Este artigo apresenta resultados de pesquisa de Iniciação Científica que visa a contribuir para uma comparação inicial, no que concerne a pronomes nulos na posição de sujeito, entre o português de Angola (daqui em diante, PA) e duas outras variantes do português: a brasileira (daqui em diante, PB) e a européia (daqui em diante, PE). Foi nosso objetivo verificar se pronomes na posição de sujeito em PA comportam-se como a variedade do PB ou como a variedade do PE. A literatura atesta que o PB moderno vem apresentando uma redução de ocorrência de sujeitos pronominais nulos, diferenciandose, nitidamente, neste aspecto, do PE, como apresentamos a seguir.

■ **O que fazer**
Reescreva em forma de lista o parágrafo do trecho que começa com "Este artigo apresenta resultados", mantendo os fatos principais. Baseie-se somente no trecho.

■ **Dados fornecidos**
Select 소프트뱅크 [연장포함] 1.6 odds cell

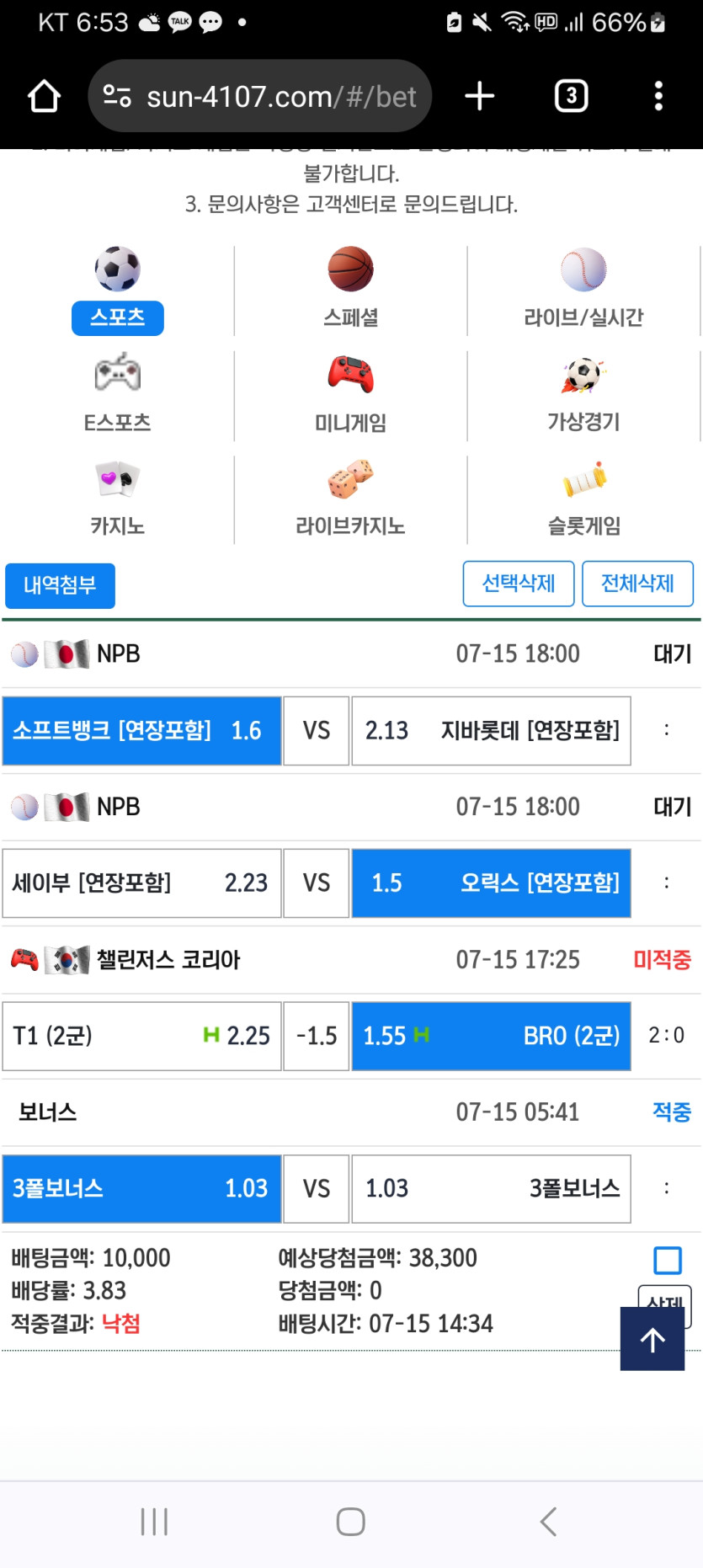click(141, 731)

---

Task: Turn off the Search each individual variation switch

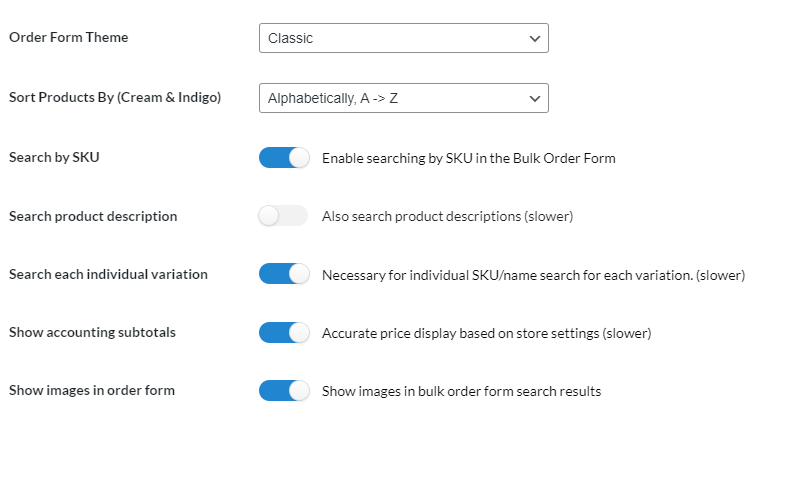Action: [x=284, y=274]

■ **Resposta**
- O artigo apresenta resultados de uma pesquisa de Iniciação Científica.
- A pesquisa faz uma comparação inicial do uso de pronomes nulos na posição de sujeito entre o português de Angola (PA) e duas outras variantes: a brasileira (PB) e a europeia (PE).
- O objetivo foi verificar se, no PA, os pronomes na posição de sujeito se comportam como no PB ou como no PE.
- A literatura atesta que o PB moderno vem reduzindo a ocorrência de sujeitos pronominais nulos e, nesse aspecto, se diferencia nitidamente do PE.